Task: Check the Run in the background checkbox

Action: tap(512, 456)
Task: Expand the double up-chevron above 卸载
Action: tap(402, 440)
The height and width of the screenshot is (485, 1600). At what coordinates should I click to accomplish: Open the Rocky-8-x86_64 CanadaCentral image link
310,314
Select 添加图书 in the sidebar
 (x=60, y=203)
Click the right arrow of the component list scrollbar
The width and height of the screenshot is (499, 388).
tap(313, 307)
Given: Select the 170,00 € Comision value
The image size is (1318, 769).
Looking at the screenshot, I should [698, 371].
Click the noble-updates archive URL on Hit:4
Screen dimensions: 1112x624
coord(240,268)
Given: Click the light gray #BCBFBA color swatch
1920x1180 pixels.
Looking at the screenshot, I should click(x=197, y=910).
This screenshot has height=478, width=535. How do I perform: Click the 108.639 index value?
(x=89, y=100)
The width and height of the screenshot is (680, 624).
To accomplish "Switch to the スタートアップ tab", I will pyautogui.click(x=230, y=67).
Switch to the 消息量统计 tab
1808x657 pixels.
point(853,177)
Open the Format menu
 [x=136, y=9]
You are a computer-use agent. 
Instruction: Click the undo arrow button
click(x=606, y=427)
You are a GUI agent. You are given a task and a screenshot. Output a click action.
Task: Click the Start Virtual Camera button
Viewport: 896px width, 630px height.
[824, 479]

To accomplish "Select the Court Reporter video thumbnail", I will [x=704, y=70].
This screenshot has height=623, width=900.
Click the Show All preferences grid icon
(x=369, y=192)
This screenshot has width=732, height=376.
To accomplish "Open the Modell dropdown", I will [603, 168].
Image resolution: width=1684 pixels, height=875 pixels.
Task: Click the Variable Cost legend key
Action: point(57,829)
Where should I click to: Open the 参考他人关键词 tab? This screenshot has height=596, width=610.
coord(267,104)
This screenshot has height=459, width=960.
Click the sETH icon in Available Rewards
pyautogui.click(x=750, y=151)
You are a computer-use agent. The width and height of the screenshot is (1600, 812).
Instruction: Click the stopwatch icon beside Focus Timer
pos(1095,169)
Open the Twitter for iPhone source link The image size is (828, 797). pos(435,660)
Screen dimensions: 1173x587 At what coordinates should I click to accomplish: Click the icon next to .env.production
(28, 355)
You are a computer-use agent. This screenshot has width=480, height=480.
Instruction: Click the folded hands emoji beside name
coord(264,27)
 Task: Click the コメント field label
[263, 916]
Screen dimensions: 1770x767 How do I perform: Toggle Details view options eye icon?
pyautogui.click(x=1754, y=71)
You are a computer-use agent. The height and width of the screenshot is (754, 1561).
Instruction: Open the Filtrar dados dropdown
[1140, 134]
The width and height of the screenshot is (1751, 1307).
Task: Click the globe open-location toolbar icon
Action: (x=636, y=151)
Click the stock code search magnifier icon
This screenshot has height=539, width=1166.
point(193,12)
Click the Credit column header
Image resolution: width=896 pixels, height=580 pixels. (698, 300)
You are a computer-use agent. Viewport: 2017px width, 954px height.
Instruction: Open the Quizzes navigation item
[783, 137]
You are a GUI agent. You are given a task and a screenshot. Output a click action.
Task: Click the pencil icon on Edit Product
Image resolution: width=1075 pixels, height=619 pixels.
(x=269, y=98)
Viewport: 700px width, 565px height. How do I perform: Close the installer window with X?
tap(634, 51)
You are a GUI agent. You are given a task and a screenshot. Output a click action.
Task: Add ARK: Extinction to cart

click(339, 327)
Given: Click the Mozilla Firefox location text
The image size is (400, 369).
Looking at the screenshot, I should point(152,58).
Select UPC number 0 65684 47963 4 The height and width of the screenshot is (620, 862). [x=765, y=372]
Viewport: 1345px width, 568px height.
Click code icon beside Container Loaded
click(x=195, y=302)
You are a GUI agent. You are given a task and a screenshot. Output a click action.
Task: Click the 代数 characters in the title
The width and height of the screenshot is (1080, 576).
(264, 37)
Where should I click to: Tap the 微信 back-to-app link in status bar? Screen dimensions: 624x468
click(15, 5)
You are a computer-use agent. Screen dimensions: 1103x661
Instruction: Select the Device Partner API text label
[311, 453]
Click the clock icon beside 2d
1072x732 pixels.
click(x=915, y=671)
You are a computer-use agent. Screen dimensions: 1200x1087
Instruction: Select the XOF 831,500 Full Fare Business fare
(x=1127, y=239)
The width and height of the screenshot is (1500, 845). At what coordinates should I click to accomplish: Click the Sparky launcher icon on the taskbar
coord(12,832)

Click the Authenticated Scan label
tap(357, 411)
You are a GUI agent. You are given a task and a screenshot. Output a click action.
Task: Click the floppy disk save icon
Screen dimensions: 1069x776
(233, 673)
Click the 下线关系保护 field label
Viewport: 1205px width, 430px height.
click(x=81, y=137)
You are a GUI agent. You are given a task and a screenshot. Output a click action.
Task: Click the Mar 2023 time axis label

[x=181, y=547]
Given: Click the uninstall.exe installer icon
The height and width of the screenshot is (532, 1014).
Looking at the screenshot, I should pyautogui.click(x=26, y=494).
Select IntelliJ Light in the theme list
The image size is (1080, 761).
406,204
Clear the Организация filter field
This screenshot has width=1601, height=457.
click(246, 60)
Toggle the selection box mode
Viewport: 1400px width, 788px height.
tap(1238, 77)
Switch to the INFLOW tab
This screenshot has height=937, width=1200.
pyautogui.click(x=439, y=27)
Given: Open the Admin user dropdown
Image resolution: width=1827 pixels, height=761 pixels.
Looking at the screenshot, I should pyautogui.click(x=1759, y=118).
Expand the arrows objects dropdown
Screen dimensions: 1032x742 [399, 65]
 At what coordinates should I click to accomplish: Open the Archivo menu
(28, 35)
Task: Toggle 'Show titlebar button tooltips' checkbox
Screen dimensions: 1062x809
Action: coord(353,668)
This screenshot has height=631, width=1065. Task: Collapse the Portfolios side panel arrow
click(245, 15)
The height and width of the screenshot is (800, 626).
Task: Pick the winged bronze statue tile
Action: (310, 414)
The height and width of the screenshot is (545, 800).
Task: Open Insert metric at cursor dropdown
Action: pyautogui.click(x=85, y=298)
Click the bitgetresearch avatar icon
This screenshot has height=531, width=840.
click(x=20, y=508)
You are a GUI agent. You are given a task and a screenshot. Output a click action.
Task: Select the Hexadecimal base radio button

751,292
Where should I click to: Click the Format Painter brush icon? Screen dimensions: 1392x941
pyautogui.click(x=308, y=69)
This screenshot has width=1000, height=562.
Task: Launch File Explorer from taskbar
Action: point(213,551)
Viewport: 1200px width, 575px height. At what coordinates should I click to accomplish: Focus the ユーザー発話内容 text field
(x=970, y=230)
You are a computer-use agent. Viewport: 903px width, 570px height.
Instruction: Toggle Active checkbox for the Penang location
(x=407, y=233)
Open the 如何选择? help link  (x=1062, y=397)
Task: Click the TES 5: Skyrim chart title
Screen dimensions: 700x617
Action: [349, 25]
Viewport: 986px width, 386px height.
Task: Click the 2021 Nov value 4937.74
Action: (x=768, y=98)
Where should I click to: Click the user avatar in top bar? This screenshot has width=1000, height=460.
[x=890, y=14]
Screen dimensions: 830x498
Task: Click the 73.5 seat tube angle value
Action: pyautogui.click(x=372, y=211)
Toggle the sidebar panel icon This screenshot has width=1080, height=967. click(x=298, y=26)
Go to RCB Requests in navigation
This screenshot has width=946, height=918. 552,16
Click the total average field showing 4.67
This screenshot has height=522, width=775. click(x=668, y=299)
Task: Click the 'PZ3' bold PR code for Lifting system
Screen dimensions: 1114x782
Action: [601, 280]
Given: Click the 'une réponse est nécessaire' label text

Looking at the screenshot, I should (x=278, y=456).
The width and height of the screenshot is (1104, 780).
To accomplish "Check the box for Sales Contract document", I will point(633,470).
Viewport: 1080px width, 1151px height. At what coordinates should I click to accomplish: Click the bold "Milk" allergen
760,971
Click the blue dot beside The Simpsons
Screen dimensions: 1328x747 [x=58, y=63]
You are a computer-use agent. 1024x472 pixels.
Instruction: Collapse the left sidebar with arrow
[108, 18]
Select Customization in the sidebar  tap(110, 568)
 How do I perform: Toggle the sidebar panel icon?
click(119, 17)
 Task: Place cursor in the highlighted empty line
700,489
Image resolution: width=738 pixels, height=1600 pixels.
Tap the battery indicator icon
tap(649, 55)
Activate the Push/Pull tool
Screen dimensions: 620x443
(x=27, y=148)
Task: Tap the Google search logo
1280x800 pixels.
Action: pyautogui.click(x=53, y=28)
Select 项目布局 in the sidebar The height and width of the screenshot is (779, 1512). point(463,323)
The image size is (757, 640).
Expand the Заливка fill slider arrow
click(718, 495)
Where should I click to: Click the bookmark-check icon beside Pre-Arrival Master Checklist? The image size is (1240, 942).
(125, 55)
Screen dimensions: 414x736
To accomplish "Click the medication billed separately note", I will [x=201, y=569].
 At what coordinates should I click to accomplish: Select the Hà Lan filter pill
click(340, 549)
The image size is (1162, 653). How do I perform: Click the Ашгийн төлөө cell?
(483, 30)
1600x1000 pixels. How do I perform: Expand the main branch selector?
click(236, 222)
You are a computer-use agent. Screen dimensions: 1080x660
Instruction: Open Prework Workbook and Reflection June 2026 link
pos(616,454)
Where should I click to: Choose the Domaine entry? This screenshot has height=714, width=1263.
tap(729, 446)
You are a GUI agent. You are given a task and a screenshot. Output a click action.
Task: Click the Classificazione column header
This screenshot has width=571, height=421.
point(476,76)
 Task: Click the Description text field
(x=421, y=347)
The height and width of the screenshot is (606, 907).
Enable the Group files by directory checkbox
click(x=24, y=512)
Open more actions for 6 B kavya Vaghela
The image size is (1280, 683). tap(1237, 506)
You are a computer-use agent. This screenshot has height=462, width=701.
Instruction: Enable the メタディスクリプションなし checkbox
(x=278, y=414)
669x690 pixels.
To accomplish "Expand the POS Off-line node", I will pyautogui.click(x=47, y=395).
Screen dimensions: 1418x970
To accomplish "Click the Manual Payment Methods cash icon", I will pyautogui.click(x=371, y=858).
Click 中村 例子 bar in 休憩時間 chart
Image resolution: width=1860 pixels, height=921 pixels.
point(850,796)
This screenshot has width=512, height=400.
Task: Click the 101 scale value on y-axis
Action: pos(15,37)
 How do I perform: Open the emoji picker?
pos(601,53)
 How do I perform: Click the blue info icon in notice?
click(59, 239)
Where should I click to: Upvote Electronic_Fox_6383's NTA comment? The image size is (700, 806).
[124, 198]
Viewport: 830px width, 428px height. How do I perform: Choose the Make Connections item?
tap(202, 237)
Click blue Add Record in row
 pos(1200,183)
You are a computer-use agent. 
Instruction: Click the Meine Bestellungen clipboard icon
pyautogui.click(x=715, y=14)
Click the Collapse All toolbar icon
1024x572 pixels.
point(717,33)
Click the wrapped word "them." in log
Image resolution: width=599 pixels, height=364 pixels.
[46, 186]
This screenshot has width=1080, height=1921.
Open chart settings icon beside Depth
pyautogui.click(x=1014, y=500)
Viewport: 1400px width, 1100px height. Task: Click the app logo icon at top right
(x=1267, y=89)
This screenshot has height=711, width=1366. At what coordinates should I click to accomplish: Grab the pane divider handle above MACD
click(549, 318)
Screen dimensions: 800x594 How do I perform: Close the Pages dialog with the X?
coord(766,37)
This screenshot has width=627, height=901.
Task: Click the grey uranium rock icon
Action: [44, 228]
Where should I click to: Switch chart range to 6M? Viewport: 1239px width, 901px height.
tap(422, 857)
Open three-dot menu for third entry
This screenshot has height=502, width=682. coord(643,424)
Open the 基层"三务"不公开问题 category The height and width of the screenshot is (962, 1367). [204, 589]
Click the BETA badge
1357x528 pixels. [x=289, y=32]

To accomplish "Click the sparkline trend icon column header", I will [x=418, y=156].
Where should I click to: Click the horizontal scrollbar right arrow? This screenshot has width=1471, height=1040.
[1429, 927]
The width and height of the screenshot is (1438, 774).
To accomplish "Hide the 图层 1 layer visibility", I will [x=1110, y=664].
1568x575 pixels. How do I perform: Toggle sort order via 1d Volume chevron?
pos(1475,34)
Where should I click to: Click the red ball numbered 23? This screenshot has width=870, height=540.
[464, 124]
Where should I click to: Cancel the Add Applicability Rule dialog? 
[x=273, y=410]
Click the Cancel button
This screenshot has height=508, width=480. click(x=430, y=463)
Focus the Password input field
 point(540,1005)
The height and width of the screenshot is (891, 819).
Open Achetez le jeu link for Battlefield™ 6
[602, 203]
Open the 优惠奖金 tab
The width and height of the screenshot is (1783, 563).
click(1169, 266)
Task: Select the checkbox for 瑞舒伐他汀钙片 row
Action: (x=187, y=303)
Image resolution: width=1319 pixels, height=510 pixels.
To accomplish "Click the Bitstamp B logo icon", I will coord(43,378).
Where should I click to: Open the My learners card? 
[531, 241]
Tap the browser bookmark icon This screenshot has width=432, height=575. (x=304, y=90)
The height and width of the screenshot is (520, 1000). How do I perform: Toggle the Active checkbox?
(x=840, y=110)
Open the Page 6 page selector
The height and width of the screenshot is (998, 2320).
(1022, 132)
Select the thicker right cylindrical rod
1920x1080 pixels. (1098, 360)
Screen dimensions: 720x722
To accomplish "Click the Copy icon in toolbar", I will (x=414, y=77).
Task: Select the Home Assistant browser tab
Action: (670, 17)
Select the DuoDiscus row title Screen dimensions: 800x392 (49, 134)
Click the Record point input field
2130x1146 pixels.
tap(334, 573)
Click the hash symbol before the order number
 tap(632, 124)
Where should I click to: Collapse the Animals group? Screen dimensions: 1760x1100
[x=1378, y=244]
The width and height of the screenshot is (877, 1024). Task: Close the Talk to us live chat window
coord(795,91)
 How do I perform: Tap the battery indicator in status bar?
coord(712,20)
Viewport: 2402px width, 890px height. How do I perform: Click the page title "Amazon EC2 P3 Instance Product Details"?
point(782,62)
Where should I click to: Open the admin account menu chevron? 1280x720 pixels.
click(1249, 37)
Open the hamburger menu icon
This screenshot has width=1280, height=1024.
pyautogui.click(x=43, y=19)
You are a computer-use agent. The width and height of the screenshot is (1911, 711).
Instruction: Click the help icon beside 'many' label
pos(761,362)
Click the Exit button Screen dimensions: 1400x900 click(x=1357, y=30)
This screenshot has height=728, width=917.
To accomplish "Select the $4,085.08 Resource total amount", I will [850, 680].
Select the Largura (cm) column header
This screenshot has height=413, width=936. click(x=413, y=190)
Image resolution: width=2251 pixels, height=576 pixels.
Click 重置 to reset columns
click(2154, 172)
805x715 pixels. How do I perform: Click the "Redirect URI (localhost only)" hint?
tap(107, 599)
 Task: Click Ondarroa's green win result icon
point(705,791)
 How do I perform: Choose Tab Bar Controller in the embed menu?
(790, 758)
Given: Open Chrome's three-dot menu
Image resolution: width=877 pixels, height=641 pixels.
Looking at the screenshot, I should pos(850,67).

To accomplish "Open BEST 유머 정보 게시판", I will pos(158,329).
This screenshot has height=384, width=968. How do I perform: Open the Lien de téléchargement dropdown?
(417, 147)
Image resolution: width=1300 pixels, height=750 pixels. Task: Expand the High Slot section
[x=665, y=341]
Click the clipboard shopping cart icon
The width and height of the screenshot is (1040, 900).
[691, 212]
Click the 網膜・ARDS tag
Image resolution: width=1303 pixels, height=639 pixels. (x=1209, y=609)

+ + +

• _Exercise details_: Find the line with "Click the clock icon beside 2d" in the material above. Reproduce it and each line after it up to and including the line with "Given: Open the Admin user dropdown".

• _Exercise result_:
Click the clock icon beside 2d
1072x732 pixels.
click(x=915, y=671)
You are a computer-use agent. Screen dimensions: 1200x1087
Instruction: Select the XOF 831,500 Full Fare Business fare
(x=1127, y=239)
The width and height of the screenshot is (1500, 845). At what coordinates should I click to accomplish: Click the Sparky launcher icon on the taskbar
coord(12,832)

Click the Authenticated Scan label
tap(357, 411)
You are a GUI agent. You are given a task and a screenshot. Output a click action.
Task: Click the floppy disk save icon
Screen dimensions: 1069x776
(233, 673)
Click the 下线关系保护 field label
Viewport: 1205px width, 430px height.
click(x=81, y=137)
You are a GUI agent. You are given a task and a screenshot. Output a click action.
Task: Click the Mar 2023 time axis label

[x=181, y=547]
Given: Click the uninstall.exe installer icon
The height and width of the screenshot is (532, 1014).
Looking at the screenshot, I should pyautogui.click(x=26, y=494).
Select IntelliJ Light in the theme list
The image size is (1080, 761).
406,204
Clear the Организация filter field
This screenshot has width=1601, height=457.
click(246, 60)
Toggle the selection box mode
Viewport: 1400px width, 788px height.
tap(1238, 77)
Switch to the INFLOW tab
This screenshot has height=937, width=1200.
pyautogui.click(x=439, y=27)
Given: Open the Admin user dropdown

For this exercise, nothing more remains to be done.